Cunningham came to believe that the more his viewers can imagine these figures free to move about, the more credible they will be. He calls them “anatomically functional.” By this he means that the model is not seen and proportioned from a single vantage point, and thus fixed in place. Instead, they appear “capable of moving out of their painted position on the canvas to take another pose,” which requires the artist to observe the model from many different points of view, as though from a great distance, thereby removing the optical distortion produced in a single close-up view.
I spent time recently in Cunningham’s studio looking at Reaching, (Peter). We gave it what I think of as a Kandinsky test. (Kandinsky wrote that when he was a young landscape painter, he came upon one of his own pictures on its side in the studio and didn’t recognize it—he could see only forms and colors, a revelation.) We stood his nude on each of its four sides. I saw a great deal that I had missed when it was conventionally upright picture of a nude man in an unusual pose. I saw strong abstract patterns in his back, delicate shapes in the shadows behind one knee, subtle patterns even on the sole of a foot. These are the product of the painter’s curious, patient observation of “wondrous and unexpected shapes,” and their “occasional ‘marriages’ with adjacent shapes within the body or background.” He reveals his motives when he writes, “these designs within the body open up the range of human emotion—not a symbolic ‘mad, sad, glad’—but all the myriad, infinite shades of emotion that the range and variety of individuals can produce.”

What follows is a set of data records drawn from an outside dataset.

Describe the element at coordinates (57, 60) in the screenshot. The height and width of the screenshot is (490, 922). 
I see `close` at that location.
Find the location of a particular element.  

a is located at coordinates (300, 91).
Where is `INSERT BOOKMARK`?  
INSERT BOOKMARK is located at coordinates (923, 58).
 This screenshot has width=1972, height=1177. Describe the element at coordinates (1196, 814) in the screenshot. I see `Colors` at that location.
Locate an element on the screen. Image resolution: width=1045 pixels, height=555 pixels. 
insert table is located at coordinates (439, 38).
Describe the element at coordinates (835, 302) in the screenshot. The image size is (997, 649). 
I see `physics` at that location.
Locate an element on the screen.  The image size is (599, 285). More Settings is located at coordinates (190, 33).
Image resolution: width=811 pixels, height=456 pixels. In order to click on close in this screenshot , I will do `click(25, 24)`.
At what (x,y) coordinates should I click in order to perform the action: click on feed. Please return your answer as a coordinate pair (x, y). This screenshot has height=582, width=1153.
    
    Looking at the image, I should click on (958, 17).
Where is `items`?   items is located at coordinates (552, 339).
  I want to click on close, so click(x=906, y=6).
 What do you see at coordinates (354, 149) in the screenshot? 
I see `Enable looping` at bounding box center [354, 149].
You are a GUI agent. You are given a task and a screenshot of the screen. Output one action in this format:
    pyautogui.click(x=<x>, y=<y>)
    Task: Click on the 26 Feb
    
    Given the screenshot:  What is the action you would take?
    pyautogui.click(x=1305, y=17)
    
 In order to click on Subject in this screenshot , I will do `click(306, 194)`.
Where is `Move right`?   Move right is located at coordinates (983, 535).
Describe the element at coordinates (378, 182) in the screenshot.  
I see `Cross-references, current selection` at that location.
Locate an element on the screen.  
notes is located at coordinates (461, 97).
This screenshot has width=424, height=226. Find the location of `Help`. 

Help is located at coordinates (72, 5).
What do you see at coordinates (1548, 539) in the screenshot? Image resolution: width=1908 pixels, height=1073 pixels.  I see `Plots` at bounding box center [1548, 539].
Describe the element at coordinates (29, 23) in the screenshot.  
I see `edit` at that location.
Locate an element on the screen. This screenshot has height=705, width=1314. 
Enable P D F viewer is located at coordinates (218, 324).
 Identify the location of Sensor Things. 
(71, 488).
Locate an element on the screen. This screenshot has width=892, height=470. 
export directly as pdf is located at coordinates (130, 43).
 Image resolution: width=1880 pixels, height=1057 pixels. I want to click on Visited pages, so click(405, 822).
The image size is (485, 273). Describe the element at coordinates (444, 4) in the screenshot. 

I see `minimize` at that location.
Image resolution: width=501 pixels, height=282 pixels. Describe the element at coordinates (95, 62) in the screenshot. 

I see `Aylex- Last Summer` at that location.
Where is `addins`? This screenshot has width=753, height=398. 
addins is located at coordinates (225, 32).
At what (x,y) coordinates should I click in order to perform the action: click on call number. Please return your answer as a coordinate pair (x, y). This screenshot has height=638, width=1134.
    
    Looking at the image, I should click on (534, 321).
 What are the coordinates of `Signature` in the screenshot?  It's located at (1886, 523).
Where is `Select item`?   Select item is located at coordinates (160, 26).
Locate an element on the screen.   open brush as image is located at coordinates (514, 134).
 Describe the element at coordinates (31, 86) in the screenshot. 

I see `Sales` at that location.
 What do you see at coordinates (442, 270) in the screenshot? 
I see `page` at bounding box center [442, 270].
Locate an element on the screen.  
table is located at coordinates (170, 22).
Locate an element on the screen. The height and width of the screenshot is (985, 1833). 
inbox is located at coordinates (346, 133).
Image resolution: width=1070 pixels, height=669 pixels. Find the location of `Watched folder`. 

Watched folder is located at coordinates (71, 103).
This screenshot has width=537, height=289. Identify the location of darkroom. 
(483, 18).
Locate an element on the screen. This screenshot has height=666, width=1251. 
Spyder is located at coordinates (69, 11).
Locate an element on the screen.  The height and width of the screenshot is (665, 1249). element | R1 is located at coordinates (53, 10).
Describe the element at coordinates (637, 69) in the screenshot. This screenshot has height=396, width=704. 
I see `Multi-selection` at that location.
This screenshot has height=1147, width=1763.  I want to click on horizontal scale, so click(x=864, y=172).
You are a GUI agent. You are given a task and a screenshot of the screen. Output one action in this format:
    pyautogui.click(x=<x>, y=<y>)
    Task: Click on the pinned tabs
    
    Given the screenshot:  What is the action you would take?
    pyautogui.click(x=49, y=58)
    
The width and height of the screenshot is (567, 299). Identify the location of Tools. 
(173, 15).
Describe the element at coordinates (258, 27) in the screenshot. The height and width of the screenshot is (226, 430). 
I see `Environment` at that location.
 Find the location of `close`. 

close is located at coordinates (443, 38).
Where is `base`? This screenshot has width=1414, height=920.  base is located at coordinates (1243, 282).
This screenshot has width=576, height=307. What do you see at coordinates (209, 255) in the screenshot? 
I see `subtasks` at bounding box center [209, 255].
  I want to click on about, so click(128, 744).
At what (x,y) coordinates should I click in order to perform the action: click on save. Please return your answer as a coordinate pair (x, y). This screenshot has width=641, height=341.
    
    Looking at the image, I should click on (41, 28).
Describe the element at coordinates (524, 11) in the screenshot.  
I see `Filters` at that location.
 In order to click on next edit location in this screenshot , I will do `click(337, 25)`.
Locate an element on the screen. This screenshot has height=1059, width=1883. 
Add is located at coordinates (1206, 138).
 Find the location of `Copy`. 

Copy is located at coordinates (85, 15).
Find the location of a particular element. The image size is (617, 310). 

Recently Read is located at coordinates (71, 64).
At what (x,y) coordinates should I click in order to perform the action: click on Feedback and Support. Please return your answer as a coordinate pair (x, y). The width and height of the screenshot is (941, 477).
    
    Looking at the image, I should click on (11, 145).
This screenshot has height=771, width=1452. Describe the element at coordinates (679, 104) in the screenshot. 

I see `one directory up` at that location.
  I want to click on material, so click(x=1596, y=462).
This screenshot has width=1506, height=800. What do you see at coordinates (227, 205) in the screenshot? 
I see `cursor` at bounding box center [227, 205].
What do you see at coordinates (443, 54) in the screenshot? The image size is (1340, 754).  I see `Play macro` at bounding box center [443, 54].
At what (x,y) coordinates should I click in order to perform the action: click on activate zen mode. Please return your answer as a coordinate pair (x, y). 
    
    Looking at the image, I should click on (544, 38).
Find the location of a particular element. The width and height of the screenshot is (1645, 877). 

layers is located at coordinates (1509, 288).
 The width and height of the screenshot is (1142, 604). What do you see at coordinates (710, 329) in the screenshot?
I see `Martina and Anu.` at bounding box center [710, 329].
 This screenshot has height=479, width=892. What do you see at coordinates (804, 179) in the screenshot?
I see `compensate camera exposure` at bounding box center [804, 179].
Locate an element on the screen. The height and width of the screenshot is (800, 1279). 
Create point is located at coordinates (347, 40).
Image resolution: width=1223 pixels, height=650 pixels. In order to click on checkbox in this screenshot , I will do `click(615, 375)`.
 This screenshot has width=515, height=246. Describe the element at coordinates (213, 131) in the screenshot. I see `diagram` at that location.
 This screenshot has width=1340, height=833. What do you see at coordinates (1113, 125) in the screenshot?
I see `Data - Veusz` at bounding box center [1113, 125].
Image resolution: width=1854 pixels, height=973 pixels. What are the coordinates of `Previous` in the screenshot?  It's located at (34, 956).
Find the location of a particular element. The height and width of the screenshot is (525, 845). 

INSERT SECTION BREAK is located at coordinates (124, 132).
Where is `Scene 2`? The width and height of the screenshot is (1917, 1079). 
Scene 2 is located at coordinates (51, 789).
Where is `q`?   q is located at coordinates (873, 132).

It is not just emotion that Cunningham’s models express. They display their youth by their taut physiques and their infirm old age by their sagging shapes, and they invite us to speculate on what their bodies may reveal about their life histories (which in every case Cunningham knows thoroughly). In a few instances his vividly particular models embody saints, and even Christ. His world-weary Christ ascending from limbo, he says, was Tom Johnson, now dead. The figure is “in the process of returning from hell... emaciated; he has added thirty years to his thirty-three in his descent to hell.”
Cunningham asks his viewers to confront their own mortality in these fellow human beings. What’s more, he invites viewers to ponder our differences. “Why the nude today?” he asks. “Stripped of every mark of rank and distinction, the nude presents us with our shared humanity. Something so simple as this can direct us past differences of a kind that lead to prejudice, injustice, and violence. As an embodiment of our shared humanity, the painted or sculpted nude carries us beyond the parochial differences of class, creed, and nation. I think of it as art for life's sake.”
With conviction and hope, Cunningham has carried forward several long traditions in painting. His work continues not only the Renaissance humanistic practice of depicting the natural world and living men and women, but also the modern practice of discerning abstract forms in those things and letting those forms determine how they are painted.
Among his hopes has been that his figure painting might prompt young artists, if not inspire them, to turn to the human being as a subject. Despite a brief vogue for figural painting in the 1980s, the nude has remained out of fashion. Now that critical consensus on what constitutes artistic progress has dissolved, however, and more pluralistic views about artistic merit prevail, Cunningham’s paintings may gain an audience of people, including artists, who are willing to look patiently, attentively, with open minds, to discern beauty in unexpected places.